SARAH: OK, so this next question is kind of tricky. But the first step, obviously, toward getting better at addressing sexism and racism and other forms of discrimination in our work spaces is recognizing that they exist at all and that those dynamics are present. Can you think of times in your work experience when you’ve seen dynamics occur in an office that you’re like, “Ah, that’s a gendered interaction,” or “Ah, that’s a racialized interaction”? And whether you called it out or not, that you were just like, “Oh, it’s on my radar. This is happening,” and the men–usually the white men–in the situation don’t necessarily see it.
ANNA: [chuckles] It’s funny cuz something happened a couple weeks ago. There was someone in our office, an outsider, who was coming in to present a technology that he wanted us to use in the course of our putting together stories. So he was brought into a conference room with myself, another senior female editorial person, a senior female operations person, and one male who’s a little bit less senior than us and younger. And the individual, the contractor if you wanna call it that, addressed all of his comments to the other male in the room. He was looking at him the whole time, and I noticed it, and I started getting irritated about it. Then I had to leave the meeting early just because I had to, but I wasn’t–that made me so much more likely to not take his pitch seriously, the fact that he was addressing his pitch and his comments to the other male in the room. It suggested to me that he didn’t see us, that he hadn’t done his homework as to who was really in charge in that room.

### Source excerpt
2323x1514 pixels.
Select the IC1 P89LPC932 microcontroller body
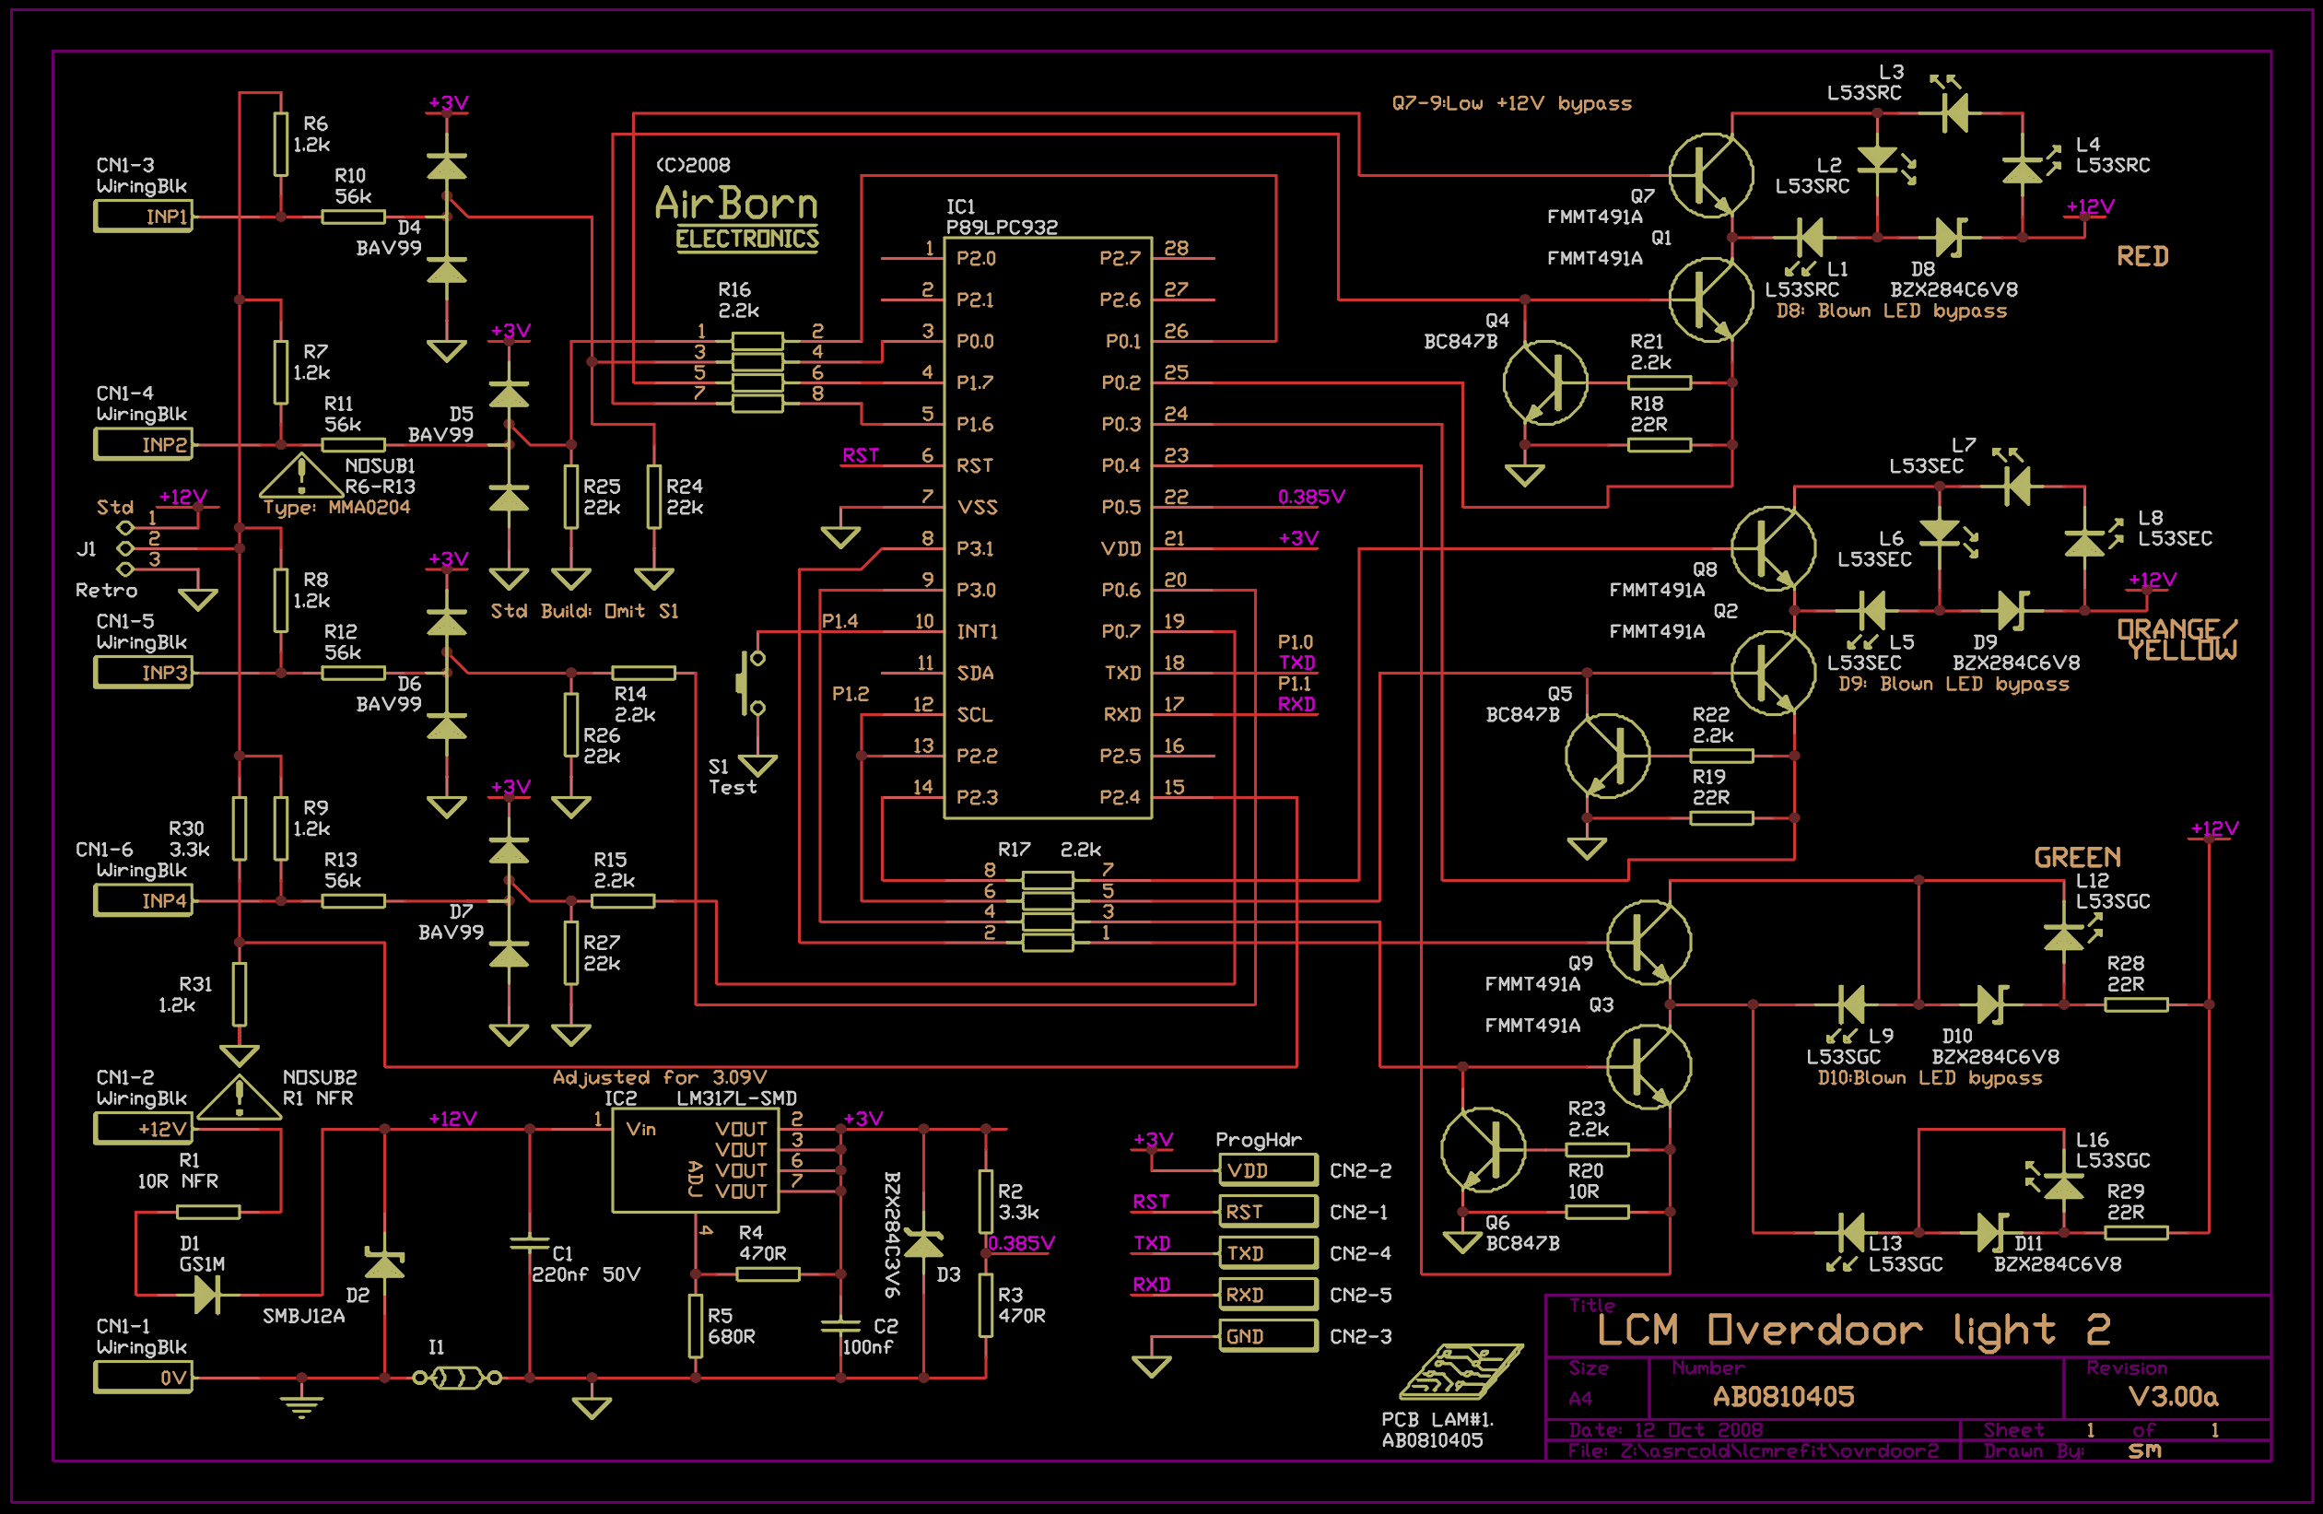tap(1047, 527)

### What you need to do
(A) Answer these questions about the interview:
(i) According to Sarah, what is the first step toward getting better at addressing sexism, racism and other discrimination in work spaces?
(ii) What was the outsider coming in to present?
(iii) To whom did the contractor address all of his comments?
(B) Revise the interview from "SARAH: OK, so" up to and including "necessarily see it.", replacing "radar" with "mind".

### The solutions
(A)
(i) Recognizing that these forms of discrimination exist at all and that those dynamics are present.
(ii) A technology he wanted them to use in the course of putting together stories.
(iii) The other male in the room, who was a little less senior and younger.

(B)
SARAH: OK, so this next question is kind of tricky. But the first step, obviously, toward getting better at addressing sexism and racism and other forms of discrimination in our work spaces is recognizing that they exist at all and that those dynamics are present. Can you think of times in your work experience when you’ve seen dynamics occur in an office that you’re like, “Ah, that’s a gendered interaction,” or “Ah, that’s a racialized interaction”? And whether you called it out or not, that you were just like, “Oh, it’s on my mind. This is happening,” and the men–usually the white men–in the situation don’t necessarily see it.